GIVEN REQUEST:
Rewrite the items from the line with "Viewport: 800px width, 718px height." to the line with "pyautogui.click(x=192, y=50)", changing "checkbox" to "tick box" and leaving everything else as it stands.

EXTRACTED MATERIAL:

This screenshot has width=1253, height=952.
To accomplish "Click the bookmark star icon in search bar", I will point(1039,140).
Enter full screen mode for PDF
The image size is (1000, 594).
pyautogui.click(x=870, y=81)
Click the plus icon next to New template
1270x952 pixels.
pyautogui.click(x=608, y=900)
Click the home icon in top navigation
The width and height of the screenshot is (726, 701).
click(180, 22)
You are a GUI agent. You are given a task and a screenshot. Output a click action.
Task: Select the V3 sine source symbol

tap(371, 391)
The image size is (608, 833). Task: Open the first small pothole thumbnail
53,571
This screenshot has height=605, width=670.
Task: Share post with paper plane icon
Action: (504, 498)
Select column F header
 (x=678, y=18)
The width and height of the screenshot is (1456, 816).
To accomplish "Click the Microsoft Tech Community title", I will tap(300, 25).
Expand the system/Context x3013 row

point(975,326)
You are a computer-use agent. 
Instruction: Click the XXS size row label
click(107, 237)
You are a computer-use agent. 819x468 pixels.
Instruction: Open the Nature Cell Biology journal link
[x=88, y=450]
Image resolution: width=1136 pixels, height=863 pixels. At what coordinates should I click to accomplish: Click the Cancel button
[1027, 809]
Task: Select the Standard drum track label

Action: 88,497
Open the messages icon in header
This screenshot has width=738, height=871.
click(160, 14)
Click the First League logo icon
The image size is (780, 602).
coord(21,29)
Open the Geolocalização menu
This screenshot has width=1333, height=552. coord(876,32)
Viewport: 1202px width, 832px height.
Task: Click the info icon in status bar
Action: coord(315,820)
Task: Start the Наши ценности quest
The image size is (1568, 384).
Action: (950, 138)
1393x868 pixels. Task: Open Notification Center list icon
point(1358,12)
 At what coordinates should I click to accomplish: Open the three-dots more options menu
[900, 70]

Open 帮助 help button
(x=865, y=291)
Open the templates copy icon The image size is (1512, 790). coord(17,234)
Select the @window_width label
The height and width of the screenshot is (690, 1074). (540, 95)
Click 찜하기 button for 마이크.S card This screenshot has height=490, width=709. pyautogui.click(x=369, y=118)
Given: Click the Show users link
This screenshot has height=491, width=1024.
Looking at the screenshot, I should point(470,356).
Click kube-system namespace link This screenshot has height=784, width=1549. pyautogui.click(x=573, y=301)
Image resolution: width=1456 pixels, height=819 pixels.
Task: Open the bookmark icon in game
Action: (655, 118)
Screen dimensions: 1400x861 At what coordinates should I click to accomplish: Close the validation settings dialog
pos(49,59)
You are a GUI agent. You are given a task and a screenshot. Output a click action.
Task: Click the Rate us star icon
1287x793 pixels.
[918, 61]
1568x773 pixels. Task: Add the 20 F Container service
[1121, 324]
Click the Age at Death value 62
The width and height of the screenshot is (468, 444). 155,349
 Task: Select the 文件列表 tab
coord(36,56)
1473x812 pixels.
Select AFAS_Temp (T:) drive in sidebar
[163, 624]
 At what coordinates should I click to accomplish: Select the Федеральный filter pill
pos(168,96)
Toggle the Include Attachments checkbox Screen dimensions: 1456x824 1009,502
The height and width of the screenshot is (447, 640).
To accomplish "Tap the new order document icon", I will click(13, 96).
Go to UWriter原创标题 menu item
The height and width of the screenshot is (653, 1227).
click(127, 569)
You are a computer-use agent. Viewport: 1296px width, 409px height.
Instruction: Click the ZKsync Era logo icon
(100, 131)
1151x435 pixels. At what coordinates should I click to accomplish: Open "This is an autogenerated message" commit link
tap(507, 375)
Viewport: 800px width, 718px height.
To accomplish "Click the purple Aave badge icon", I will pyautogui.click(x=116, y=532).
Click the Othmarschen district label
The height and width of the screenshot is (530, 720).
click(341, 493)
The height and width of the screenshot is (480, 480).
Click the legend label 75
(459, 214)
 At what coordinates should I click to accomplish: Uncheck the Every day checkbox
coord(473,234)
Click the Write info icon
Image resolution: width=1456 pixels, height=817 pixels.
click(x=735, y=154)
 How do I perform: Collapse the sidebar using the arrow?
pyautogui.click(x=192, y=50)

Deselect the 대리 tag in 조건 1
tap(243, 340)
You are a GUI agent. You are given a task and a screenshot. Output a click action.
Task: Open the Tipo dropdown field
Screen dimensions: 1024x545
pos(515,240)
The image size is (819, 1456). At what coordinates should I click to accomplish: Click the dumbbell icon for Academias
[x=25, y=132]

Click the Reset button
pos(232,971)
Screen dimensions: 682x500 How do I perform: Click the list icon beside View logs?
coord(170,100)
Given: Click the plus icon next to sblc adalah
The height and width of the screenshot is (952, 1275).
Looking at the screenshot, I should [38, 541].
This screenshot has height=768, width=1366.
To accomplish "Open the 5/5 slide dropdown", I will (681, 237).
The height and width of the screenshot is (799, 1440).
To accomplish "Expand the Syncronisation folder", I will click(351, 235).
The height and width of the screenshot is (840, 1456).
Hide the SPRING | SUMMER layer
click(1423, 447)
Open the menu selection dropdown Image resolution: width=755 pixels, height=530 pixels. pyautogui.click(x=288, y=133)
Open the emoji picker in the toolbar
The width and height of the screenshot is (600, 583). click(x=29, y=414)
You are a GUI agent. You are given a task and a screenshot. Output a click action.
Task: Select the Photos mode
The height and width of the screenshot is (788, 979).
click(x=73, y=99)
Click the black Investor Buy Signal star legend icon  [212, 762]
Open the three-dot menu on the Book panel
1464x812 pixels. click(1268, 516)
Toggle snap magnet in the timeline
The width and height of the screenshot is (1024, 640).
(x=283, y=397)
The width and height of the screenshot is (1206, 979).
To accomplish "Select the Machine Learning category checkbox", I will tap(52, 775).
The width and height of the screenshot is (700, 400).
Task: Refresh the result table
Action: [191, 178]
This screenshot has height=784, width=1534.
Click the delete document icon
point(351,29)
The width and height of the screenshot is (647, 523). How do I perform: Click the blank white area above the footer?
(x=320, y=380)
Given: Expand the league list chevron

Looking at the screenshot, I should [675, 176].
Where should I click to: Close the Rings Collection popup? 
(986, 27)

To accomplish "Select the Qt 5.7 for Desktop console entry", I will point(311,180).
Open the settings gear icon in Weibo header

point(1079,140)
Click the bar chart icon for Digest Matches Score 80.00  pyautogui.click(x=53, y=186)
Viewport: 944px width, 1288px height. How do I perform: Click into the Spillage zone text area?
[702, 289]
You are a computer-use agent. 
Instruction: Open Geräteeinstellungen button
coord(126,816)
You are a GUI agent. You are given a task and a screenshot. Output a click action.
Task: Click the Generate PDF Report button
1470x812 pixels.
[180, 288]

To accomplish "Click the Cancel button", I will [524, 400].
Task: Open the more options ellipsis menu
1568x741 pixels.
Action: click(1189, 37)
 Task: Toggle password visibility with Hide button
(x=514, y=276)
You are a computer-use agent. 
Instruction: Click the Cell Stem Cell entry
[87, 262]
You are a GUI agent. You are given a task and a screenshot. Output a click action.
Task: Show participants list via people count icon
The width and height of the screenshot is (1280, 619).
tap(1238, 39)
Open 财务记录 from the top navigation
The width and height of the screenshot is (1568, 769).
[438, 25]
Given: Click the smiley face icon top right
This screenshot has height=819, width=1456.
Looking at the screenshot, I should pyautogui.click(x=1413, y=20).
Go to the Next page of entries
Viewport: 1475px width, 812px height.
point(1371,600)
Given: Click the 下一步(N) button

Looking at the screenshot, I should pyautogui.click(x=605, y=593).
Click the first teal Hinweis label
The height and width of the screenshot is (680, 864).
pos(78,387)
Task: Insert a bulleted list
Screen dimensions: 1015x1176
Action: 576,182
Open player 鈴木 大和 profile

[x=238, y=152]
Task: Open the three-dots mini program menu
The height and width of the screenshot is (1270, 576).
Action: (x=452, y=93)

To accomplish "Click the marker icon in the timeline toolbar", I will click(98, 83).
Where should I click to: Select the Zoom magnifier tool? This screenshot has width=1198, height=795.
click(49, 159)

EXERCISE RESPONSE:
Viewport: 800px width, 718px height.
To accomplish "Click the purple Aave badge icon", I will pyautogui.click(x=116, y=532).
Click the Othmarschen district label
The height and width of the screenshot is (530, 720).
click(341, 493)
The height and width of the screenshot is (480, 480).
Click the legend label 75
(459, 214)
 At what coordinates should I click to accomplish: Uncheck the Every day tick box
coord(473,234)
Click the Write info icon
Image resolution: width=1456 pixels, height=817 pixels.
click(x=735, y=154)
 How do I perform: Collapse the sidebar using the arrow?
pyautogui.click(x=192, y=50)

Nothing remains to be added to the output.